You check window[i] against window[i+1]. On [1,5],[2,3],[4,8] this links 1-5 with 2-3 but then loses the thread: [4,8] is compared to [2,3], which it does not overlap, so you emit [1,5] and [4,8] separately and never reach [1,8].

**Correct: compare to the growing merged window**

You always compare the next window against merged[-1], the range you have already extended. After folding [2,3] into [1,5], merged[-1] is still [1,5]; [4,8] overlaps it, so the end stretches to 8 and the three windows correctly collapse into [1,8].

---

## Common follow-up questions

- Now return the total number of covered minutes instead of the windows. How does the loop change? _(Tests whether they can accumulate (end - start) over the merged set rather than re-deriving it, and whether they handle touching windows without double counting.)_
- Windows arrive as an unbounded stream sorted by start.
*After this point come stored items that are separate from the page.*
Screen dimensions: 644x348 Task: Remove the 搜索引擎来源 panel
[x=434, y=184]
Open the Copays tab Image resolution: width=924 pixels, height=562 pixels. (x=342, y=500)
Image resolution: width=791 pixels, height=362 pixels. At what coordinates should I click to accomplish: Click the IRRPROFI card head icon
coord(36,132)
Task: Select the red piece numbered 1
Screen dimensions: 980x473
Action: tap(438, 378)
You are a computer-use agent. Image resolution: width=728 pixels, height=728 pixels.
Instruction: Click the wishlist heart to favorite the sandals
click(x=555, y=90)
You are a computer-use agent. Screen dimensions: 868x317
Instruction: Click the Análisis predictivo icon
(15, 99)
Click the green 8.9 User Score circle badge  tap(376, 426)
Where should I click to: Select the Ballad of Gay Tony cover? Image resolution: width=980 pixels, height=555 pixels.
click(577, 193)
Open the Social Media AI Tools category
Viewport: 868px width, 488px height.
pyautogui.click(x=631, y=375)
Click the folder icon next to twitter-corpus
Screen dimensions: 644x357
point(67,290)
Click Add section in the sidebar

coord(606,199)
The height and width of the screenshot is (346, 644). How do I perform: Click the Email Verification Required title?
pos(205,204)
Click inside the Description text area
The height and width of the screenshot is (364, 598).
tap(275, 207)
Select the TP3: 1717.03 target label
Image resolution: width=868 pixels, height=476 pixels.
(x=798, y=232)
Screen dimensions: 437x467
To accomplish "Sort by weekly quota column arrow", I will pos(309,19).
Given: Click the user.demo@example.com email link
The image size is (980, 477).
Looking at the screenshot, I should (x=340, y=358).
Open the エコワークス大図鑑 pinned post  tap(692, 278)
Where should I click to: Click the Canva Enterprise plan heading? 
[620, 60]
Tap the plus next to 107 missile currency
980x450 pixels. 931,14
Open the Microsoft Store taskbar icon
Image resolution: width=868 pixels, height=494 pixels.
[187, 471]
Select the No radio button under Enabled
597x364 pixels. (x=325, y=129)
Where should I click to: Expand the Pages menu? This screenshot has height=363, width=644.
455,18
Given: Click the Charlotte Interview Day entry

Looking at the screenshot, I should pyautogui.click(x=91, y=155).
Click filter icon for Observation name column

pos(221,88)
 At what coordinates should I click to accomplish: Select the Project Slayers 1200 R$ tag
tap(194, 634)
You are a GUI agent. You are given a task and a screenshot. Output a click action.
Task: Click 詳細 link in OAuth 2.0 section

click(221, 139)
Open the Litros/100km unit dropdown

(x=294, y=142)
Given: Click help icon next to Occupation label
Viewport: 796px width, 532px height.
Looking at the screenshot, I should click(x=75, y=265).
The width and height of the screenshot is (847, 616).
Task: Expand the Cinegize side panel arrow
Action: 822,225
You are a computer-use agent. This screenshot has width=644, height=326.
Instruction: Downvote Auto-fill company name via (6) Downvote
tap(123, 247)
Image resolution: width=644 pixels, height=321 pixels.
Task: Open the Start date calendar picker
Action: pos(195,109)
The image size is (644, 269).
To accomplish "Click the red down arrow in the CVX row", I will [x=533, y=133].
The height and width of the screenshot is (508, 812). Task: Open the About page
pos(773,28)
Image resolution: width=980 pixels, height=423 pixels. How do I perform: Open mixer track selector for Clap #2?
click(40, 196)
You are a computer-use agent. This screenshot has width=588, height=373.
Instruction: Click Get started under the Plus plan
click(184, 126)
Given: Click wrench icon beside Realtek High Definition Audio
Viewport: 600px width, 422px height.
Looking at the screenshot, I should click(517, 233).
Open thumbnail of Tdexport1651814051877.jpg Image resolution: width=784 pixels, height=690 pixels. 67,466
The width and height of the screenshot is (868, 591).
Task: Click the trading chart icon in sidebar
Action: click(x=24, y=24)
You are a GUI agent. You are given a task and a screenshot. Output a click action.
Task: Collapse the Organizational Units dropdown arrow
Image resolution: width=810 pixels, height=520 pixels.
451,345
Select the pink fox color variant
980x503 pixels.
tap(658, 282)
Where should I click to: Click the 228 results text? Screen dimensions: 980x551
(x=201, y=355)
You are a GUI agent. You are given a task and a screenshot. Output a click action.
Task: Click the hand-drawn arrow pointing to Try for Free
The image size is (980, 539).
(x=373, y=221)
Can you emit merged windows without holding them all in memory? _(Tests streaming awareness: you only need to retain the current open window and flush it when a gap appears.)_
- Should [1,3] and [3,5] merge, or are these half-open ranges where 3 is the exclusive end? _(Tests interval-convention awareness: the touching rule flips between <= and < depending on closed vs half-open semantics.)_

## Related

- [All practice problems](https://datadriven.io/problems)
- [Mock interview mode](https://datadriven.io/interview/the-quiet-hours)
- [Python Interview Questions](https://datadriven.io/python-interview-questions)
- [Data Engineering Interview Prep Guide](https://datadriven.io/data-engineer-interview-prep)
- [Daily Challenge](https://datadriven.io/daily)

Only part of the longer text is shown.